A major milestone in EU data protection law was marked when the General Data Protection Regulation (GDPR) came into force just before the UK’s referendum on membership of the EU. A huge piece of legislation that was set to replace the UK’s 1998 Data Protection Act from May 2018, it marks a tough new era in EU-wide data protection, with new powers for data regulators and much stricter operating boundaries for businesses that process personally identifiable information about individuals.
UK businesses imagining that leaving the EU will have changed the need for them to comply with GDPR should be warned that they ignore the new requirements at their peril, as they are likely to find that they have to comply with the new regulation in any event, or a UK version in a very similar form. Ensuring that systems are upgraded and proper processes are in place will take time and if they fail to prepare, those businesses risk otherwise missing out on trade opportunities.
The over-arching aim of the GDPR is to harmonise data protection across all EU member states. As an EU regulation, rather than a directive, it becomes law in all 28 individual EU member states without the need for any national legislation. It should make it simpler for everyone, including non-European companies, to comply with data protection requirements. However, it comes at a cost, with greater responsibilities for data processors and breaches and non-compliance carry severe penalties of up to 4 per cent of worldwide turnover.
The biggest change is that the GDPR applies to any business processing personally identifiable information in respect of EU citizens, not just to businesses based within the EU. This means that any UK business trading with EU citizens will be affected, as will anyone who transfers personal data for processing or storage from the EU to the UK.
It is anticipated that any new alternative legislation brought in by the UK Government will be just as tough as the EU regulation. According to the Information Commissioner’s Office – the UK data protection regulator – the GDPR will still be relevant for the UK because “the underlying reality on which the policy is based has not changed”. The issue may be further complicated during the transition process, as until the UK has in place data protection legislation which the European Commission recognises with a formal “adequacy decision”, businesses that transfer personal data from the EU to the UK would need to implement some other mechanism, such as standard contract clauses that are approved by the European Commission.
The consequence is that UK businesses wishing to trade in the EU, or to transfer personal data from the EU, should be looking to adopt the General Data Protection Regulation as a minimum standard, regardless of the size of their business.
For any future trading relationship between the UK and the EU, our data protection law will need to be broadly equivalent. If the UK were to stick with the current Data Protection Act 1998, other countries would view the UK regime as providing insufficient protection.
GDPR Summary
The main provisions of the GDPR include:
Consent – currently, much data is collected on the basis that individuals can choose if they wish to opt out. In future, an individual will have to make a positive action that demonstrates consent for their data to be collected. That consent can be withdrawn at any time, as individuals have “the right to be forgotten”. They can also elect to transfer their data elsewhere. There will also need to be separate consent for processing data for a new purpose beyond that for which it was originally collected.

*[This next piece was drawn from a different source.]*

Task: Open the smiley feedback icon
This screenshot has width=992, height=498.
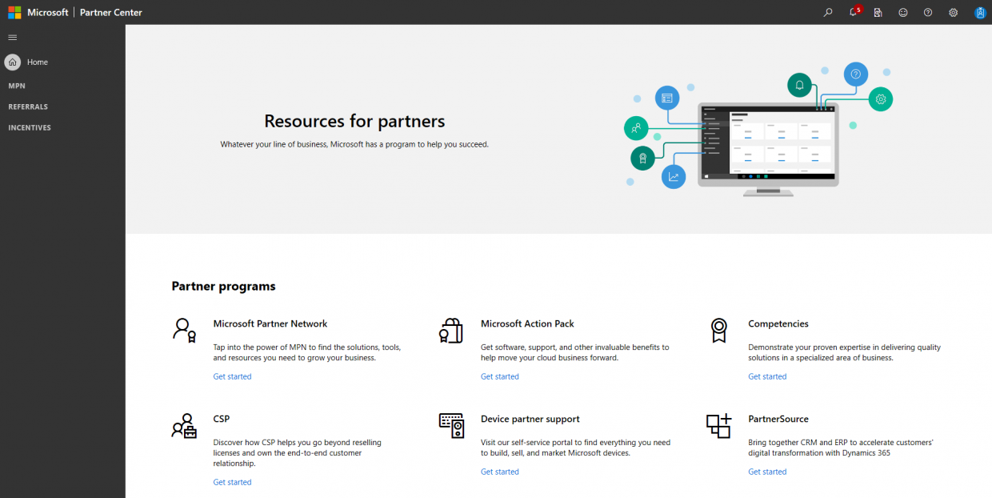Action: 903,12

Transparency – more information will have to be provided by the processor from the outset about how data will be used and for how long it will be kept. Organisations must not retain data any longer than is absolutely necessary. If personal data is going to be stored outside the European Economic Area, details must be provided of where it will be stored and what safeguards will be in place.
Accountability – a shift in emphasis from risk management to compliance will mean that organisations will have to be able to show they are actively complying with the GDPR, not just identifying risks or responding to breaches as they occur. They will also have to demonstrate that privacy is considered at every stage of their operations.

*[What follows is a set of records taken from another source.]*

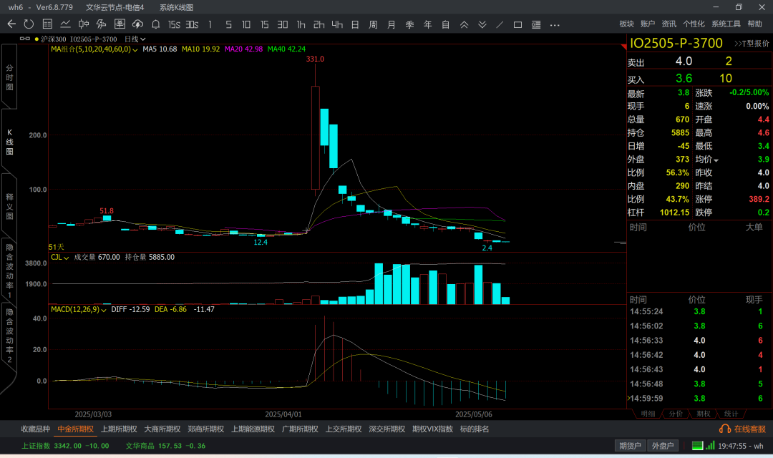Open the quote list table icon
The image size is (773, 458).
[x=47, y=24]
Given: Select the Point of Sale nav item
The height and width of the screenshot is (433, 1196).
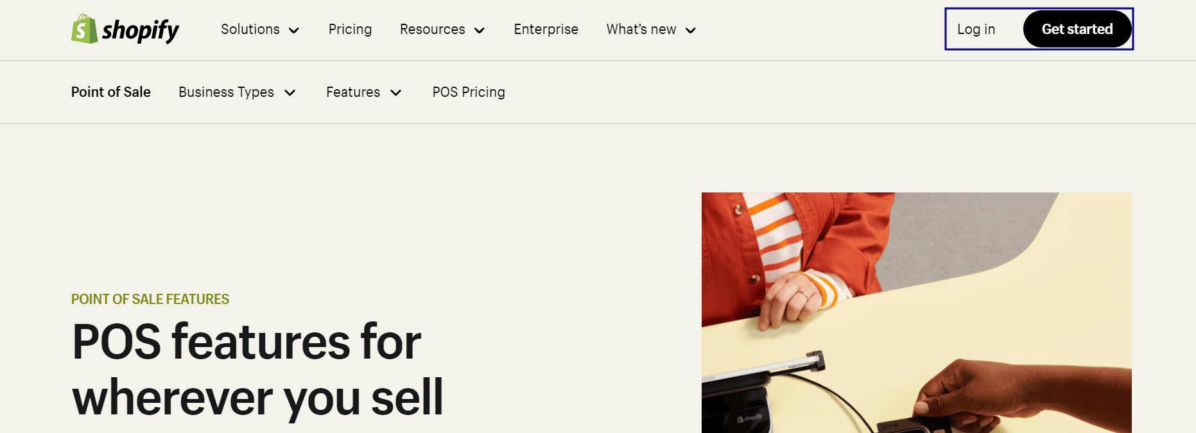Looking at the screenshot, I should pos(110,92).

Specialists – A specialist Data Protection Officer will be an obligatory appointment for most public bodies and for any organisation controlling or processing data where core activities involve “regular and systematic monitoring” of data subjects “on a large scale”. For an organisation that sub-contracts its processing, there is a high duty of care imposed in selecting its data processing provider, with procurement processes to be followed and regular reviews once an appointment is made.
Breaches – currently some breaches can be managed internally, without the need to report, but in future there will be a statutory obligation to notify the regulator – the ICO in the UK – and the individuals affected, if there is any risk to an individual’s personally identifiable information as a result of any breach. Fines can be imposed for breaches, up to a maximum of €20 million, or 4 per cent of total worldwide turnover for businesses, for serious contraventions.
Children – No one under 13 can give consent to the processing of personal data in relation to online services, so parental consent must be obtained. Member states are free to set their own rules for those aged 13 to 15. If they do not set rules, then parental consent will be required for children under 16.